Dynamics of charged particles and magnetic dipoles around magnetized quasi-Schwarzschild black holes

In the present paper, we have investigated the motion of charged particles together with magnetic dipoles to determine how well the spacetime deviation parameter $\epsilon$ and external uniform magnetic field can mimic the spin of a rotating Kerr black hole. Investigation of charged particle motion has shown that the deviation parameter $\epsilon$ in the absence of external magnetic fields can mimic the rotation parameter of Kerr spacetime up to $a/M \approx0.5$. The combination of external magnetic field and deviation parameter can do even a better job mimicking the rotation parameter up to $a/M\simeq0.93$, which corresponds to the rapidly rotating case.

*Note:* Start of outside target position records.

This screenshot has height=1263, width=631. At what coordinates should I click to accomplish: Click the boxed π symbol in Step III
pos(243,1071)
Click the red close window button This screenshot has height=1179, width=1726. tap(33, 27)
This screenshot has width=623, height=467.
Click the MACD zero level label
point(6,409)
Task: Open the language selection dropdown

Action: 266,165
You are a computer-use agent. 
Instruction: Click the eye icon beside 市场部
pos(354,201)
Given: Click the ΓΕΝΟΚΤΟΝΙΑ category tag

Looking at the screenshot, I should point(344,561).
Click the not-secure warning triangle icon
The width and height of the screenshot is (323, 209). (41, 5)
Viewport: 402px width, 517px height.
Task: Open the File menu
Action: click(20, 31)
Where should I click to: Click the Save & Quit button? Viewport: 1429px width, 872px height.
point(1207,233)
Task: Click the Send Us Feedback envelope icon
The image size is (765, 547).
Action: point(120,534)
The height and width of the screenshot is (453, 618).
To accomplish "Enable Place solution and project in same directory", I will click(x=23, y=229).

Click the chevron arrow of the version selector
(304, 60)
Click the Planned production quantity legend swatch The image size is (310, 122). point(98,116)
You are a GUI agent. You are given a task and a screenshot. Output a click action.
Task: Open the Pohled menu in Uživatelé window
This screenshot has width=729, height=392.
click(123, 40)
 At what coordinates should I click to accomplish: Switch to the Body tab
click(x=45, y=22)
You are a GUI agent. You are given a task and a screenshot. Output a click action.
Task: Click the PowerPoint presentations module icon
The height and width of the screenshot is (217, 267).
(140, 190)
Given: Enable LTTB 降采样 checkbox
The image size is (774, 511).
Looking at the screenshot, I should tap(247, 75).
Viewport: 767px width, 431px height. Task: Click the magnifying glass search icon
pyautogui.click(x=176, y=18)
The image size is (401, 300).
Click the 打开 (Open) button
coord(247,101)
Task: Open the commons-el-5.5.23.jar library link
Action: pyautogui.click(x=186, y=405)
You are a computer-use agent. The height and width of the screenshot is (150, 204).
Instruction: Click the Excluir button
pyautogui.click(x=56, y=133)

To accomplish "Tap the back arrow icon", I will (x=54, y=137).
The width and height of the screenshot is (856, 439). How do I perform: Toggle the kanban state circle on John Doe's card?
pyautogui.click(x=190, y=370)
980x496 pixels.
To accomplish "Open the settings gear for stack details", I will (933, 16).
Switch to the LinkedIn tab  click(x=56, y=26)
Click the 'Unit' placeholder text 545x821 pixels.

Study of the dynamics of magnetic dipoles around quasi-Schwarzschild black holes in the external magnetic field has shown that there are degeneracy values of ISCO radius of test particles at $\epsilon_{cr}>\epsilon\geq 0.35$ which may lead to two different values of the innermost stable circular orbit (ISCO) radius. When the deviation parameter is in the range of $\epsilon \in (-1,\ 1)$, it can mimic the spin of a rotating Kerr black hole in the range $a/M \in (0.0537, \ 0.3952)$ for magnetic dipoles with values of magnetic coupling parameter $\beta \in [-0.25,\ 0.25]$ in corotating orbits.